Fourthly: commit to publishing all results, and get a commitment from your institution's PR people to make the same amount of noise when you find no association as when you do find an association. Put that message, "New study shows no correlation between cell phone use and scurvy!" out there. Try to ensure the same amount of money is spent promoting negative results as positive. Yeah, I know, I'm into the realm of total fantasy here.

Finally: case-control studies should where possible focus strongly on the dose-response curve. In the absence of randomized controlled trials, the dose-response curve is by far the best indicator of causation. If the effect can be graded by levels of severity then the level of severity should be correlated with the level of the cause. If it is not, then the results are probably noise. This may not be possible in all cases, but when it is, not doing it is inexcusable.

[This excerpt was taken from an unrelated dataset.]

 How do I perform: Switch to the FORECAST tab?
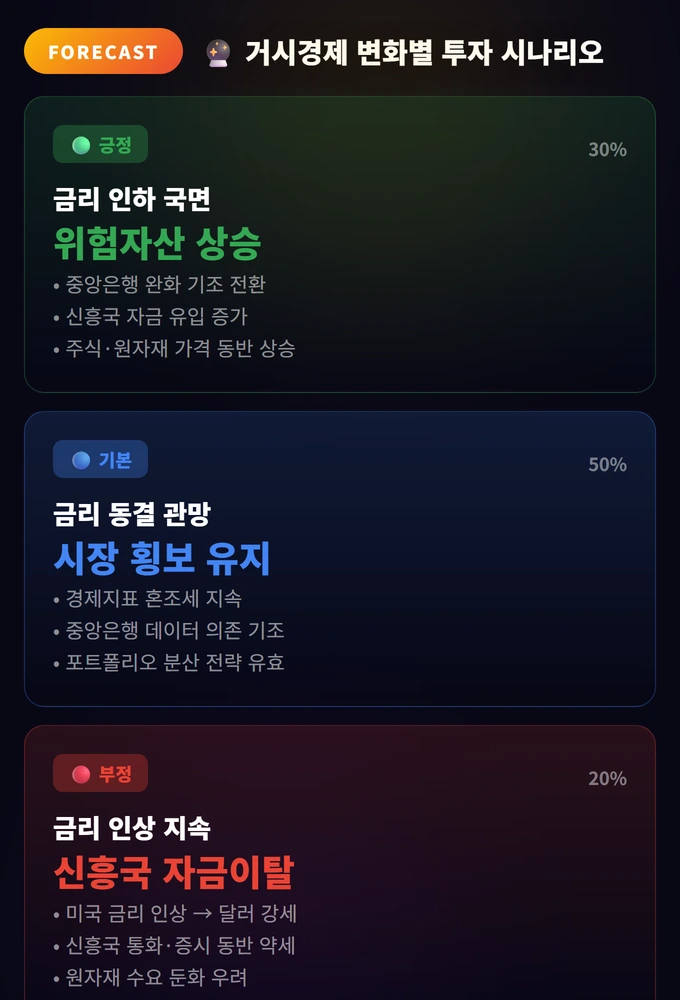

Case-control studies do have a use in guiding future research, but they are so fraught with problematic aspects that they should never be used to imply causation without a strong dose-response result. This review is rather more generous to them than I am. I am not aware of any research into how often case-control studies are confirmed on follow-up, and any evidence-based researcher (and what other kind is there?) should be bothered by that.

Here is a nice example of a case-control study that doesn't do everything wrong. They have a single hypothesis, they have a causal account, they do what they can to poke at their results within the limits of their data, and they don't draw grandiose conclusions (I'd like to see the press release associated with the work, though, which probably says something about mothers taking anti-depressants killing babies.)

Even so, tests that are hyper-sensitive to correlations should come with an outsized warning regarding the lack of correlation between correlation and causation, and whenever you read about a case-control study you should think, "This is more likely than not due to random chance and poor research methods, and even if the effect is real it is so small they had to use a test that was hyper-sensitive to correlations to find it, and in any case they don't show any dose-response data so it doesn't constitute more than the tiniest incremental evidence in favour of the proposition under test."

[*] Yes, I am still pretty much incandescently angry regarding the murders by blasphemophobes last week in Paris, and am likely to remain so for a good long time. I get that way when irrational people take it upon themselves to kill people specifically because of characteristics I have. That means I'm still a monkey underneath, rooting for members of my troop, and I won't deny it. Oook. That said, I have also been angry for a long time at the killings perpetrated by the US and others against innocents in the Middle East and elsewhere--being more-or-less an innocent myself--and have written and spoken about it extensively, so this is not cherry-picking. Dropping the innocent and focusing just on the largest monkey-troop of all--human beings--here's something I wrote on Facebook after the death of Osama bin Laden: "I do not celebrate the death of a human being. The impulse to solve our problems by killing people is what got us into this mess. It will not get us out of it." But though I do not support killing, I reserve the right to be absolutely furious with killers.